What are the rights available to the person getting arrested ?
Those who have been arrested have a number of rights after arrest, including:
• The right to know what charges have been brought against them.
• The right to be told the identity of arresting officers.
• The right to communicate by telephone with an attorney, family, friends or a bondsperson.
• The right to remain silent if questioned by police.
• The right to be represented by an attorney before speaking with police.
Are arrest warrants public information or are kept private ?
In general, arrest warrants are public information, although if the wanted person in question is considered a flight risk, the court may decide to keep it hidden until after it has been served.
What is a false arrest ? Is false arrest a crime ?
False arrest is an arrest made without a warrant or probable cause. False arrest is a form of false imprisonment conducted by a party who claims to have authority to make the arrest. It can be had against law enforcement, but false arrest is more commonly prosecuted against private security firms. False arrest is a common law tort, where a plaintiff alleges they were held in custody without probable cause, or without an order issued by a court of competent jurisdiction. Although it is possible to sue law enforcement officials for false arrest, the usual defendants in such cases are private security firms.
False arrest is the unlawful restraint of a person’s freedom of movement. It can occur any time one person:
• holds another individual against his or her will or
• takes another individual into custody without consent or without legal justification to do so.
It’s important to note that any person can be liable for false arrest — not just police officers.

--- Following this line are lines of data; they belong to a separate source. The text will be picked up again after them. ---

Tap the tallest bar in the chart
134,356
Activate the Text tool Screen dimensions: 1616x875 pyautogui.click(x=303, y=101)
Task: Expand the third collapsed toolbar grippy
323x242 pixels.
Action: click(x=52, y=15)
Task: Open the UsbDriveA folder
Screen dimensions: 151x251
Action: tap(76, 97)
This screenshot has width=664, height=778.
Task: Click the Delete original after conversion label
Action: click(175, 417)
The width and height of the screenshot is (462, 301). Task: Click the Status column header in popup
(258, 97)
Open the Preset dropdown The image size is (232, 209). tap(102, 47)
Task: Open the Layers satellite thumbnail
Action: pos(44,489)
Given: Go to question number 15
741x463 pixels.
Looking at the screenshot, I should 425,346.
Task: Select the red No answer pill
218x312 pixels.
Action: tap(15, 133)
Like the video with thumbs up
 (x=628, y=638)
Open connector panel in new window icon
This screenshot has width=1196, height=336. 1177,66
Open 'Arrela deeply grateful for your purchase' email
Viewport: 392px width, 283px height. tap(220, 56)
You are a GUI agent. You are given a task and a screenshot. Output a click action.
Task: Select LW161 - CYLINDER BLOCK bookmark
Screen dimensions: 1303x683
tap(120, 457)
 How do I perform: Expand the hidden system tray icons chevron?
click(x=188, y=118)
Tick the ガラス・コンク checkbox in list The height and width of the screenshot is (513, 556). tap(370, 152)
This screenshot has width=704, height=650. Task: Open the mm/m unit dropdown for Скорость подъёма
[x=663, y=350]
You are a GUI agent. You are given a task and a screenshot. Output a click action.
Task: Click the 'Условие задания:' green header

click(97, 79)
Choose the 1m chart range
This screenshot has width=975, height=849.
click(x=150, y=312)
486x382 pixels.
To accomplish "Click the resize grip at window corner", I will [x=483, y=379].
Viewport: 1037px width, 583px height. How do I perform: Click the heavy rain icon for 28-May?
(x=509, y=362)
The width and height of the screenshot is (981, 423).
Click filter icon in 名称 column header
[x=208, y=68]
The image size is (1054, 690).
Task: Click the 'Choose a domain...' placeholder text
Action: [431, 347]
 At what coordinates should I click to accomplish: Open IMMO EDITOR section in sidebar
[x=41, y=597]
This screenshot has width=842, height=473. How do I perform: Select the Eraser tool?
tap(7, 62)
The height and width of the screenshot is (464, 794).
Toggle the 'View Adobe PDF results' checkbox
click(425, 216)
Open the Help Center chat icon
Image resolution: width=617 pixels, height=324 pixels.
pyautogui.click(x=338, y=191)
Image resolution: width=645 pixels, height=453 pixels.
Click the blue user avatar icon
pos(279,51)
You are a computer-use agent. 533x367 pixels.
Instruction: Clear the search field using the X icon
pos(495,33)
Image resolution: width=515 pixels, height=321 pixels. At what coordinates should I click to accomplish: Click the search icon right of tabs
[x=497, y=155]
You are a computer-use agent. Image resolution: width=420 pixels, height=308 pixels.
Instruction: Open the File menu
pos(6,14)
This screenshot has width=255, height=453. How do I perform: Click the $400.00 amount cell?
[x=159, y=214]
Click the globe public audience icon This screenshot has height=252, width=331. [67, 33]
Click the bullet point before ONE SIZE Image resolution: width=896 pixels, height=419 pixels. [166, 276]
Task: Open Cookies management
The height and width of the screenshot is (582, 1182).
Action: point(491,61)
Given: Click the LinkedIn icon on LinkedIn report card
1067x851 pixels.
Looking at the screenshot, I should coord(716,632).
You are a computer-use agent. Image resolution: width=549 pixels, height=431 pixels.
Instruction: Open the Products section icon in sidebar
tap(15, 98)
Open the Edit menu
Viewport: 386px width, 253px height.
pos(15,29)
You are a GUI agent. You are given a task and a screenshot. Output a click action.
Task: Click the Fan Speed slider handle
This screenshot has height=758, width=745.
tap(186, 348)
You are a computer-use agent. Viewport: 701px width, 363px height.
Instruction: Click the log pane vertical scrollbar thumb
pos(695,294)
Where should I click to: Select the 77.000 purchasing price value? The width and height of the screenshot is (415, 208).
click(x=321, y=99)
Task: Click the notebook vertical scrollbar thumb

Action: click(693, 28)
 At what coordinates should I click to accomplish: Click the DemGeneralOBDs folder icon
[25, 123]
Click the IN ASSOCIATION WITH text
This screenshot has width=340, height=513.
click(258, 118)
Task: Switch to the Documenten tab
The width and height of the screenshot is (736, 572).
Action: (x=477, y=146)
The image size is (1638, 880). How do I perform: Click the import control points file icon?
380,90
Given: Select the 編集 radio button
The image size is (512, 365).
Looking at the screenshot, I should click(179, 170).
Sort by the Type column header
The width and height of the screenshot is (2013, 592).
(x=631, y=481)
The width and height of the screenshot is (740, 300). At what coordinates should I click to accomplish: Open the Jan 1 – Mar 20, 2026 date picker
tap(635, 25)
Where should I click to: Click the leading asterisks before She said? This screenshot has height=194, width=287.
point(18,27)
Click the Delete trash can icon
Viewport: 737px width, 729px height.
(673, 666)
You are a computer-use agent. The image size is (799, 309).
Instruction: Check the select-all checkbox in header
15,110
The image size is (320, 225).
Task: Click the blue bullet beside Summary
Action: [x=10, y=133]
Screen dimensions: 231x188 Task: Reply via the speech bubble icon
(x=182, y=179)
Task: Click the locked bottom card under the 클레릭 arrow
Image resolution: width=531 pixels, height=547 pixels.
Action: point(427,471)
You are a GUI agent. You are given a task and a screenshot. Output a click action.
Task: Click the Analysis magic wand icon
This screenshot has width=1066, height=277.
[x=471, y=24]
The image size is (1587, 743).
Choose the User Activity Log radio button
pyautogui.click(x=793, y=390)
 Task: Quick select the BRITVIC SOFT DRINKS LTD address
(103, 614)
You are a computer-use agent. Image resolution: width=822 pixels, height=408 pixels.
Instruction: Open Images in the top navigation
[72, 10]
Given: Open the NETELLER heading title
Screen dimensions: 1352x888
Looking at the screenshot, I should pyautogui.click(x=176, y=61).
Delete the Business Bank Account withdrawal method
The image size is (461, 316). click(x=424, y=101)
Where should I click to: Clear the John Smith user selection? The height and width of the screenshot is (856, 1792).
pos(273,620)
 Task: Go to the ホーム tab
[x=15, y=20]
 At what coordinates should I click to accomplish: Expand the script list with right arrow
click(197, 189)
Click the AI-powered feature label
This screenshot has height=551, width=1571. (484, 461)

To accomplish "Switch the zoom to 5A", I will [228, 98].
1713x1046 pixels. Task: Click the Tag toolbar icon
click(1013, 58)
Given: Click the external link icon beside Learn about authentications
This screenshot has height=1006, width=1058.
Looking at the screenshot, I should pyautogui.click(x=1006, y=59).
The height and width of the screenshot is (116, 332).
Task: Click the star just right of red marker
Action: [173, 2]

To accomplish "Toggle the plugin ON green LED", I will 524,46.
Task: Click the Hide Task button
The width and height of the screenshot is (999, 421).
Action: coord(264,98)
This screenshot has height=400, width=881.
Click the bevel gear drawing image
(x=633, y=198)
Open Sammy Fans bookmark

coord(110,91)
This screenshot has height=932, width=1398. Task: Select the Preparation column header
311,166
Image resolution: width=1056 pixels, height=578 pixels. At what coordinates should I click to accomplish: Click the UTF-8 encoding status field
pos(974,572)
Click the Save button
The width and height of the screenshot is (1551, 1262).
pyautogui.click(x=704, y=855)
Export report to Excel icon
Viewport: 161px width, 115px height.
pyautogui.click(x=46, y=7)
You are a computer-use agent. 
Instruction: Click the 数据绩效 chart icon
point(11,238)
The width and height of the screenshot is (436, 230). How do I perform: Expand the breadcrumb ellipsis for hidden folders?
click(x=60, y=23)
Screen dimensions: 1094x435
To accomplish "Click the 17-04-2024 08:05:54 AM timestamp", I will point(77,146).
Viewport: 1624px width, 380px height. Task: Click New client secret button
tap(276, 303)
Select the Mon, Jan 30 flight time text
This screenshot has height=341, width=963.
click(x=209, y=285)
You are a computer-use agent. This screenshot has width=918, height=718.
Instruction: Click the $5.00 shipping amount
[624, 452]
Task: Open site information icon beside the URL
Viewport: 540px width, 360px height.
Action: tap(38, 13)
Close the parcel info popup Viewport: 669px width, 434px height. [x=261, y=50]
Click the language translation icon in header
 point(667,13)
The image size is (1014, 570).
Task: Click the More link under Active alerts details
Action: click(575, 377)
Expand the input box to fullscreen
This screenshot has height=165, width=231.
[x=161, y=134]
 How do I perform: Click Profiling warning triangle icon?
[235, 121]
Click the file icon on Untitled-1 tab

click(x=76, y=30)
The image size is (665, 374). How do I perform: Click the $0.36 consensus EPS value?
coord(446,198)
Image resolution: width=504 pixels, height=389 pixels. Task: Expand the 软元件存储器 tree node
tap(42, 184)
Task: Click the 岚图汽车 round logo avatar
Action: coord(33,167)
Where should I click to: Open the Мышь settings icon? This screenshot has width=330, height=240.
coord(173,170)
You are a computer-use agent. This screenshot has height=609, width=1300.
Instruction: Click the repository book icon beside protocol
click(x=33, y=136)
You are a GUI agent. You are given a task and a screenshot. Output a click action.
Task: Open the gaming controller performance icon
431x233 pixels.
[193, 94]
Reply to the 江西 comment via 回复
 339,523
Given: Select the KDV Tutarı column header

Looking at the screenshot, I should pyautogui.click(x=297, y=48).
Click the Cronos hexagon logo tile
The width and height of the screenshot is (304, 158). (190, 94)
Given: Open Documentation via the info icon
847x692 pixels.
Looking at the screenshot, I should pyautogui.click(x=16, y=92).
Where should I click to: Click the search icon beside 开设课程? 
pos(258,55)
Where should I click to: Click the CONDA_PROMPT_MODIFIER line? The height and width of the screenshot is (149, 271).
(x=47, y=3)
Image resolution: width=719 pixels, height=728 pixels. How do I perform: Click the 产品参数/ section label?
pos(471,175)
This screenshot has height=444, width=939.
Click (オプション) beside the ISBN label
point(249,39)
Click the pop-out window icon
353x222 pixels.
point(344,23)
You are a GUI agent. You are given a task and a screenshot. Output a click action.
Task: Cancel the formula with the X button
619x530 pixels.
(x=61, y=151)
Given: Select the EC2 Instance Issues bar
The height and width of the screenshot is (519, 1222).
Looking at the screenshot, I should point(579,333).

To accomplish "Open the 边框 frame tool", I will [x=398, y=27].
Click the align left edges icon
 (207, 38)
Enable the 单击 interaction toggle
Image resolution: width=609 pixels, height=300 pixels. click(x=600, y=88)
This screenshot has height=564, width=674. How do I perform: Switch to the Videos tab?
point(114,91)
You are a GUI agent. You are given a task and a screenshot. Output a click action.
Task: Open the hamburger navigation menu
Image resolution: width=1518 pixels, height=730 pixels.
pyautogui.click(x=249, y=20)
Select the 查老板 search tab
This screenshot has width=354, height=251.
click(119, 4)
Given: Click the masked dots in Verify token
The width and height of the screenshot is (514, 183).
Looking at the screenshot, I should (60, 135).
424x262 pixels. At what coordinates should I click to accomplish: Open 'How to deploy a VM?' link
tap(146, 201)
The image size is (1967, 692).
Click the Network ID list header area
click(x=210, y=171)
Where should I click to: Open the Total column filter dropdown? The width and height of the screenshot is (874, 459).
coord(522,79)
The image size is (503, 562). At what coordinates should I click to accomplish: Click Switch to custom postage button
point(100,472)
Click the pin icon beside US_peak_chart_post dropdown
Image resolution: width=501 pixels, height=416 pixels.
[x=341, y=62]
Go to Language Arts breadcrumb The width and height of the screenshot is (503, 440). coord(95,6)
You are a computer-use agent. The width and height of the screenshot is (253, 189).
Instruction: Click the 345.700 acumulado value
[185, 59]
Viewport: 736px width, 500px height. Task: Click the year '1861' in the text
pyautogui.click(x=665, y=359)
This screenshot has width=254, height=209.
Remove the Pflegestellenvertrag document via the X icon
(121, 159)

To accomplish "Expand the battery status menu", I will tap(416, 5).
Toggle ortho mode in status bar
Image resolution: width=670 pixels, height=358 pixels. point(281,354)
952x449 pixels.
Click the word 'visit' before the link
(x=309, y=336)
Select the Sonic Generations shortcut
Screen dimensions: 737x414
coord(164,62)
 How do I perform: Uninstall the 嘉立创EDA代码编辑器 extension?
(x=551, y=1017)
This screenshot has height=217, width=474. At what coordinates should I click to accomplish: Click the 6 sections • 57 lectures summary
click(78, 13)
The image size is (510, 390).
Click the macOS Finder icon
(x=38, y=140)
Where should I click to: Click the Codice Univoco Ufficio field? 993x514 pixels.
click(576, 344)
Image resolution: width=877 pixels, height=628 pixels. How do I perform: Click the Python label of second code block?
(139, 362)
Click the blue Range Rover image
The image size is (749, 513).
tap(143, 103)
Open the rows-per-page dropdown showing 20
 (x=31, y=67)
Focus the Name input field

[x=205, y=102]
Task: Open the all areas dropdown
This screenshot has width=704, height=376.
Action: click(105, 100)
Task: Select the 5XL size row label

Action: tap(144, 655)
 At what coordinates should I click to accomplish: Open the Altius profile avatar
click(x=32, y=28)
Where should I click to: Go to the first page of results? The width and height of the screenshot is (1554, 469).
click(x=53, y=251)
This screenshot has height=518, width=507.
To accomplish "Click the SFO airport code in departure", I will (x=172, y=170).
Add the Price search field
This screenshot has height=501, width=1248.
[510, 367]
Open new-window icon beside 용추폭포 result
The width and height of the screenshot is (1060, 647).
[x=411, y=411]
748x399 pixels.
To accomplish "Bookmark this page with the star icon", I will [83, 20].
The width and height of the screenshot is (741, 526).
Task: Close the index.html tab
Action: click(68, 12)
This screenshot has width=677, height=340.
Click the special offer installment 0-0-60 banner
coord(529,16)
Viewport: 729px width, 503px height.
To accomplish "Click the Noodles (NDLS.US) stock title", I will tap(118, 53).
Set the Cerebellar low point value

What you have to prove can vary depending on the applicable law. Typically, however, the person bringing the lawsuit (the plaintiff) must show that:
• the person they’re suing for false arrest (the defendant) intended to confine the plaintiff
• the plaintiff was conscious of the confinement
• the plaintiff did not consent to the confinement, and
• the confinement was not otherwise privileged
When is an Arrest Warrant necessary ?
The answer involves a doctrine that has evolved from the Fourth Amendment called the “expectaton of privacy” doctrine. This looks at the level of privacy a reasonable person expects in the area of police intervention. The lowest being when one is out in the public, the highest being in a person’s home. Because of that privacy concern, the court said in Payton v. New York (1980) that ” to be arrested in the home involves not only the invasion attendant to all arrests, but also an invasion of the sanctity of the home. This is simply too substantial an invasion to allow without a warrant.”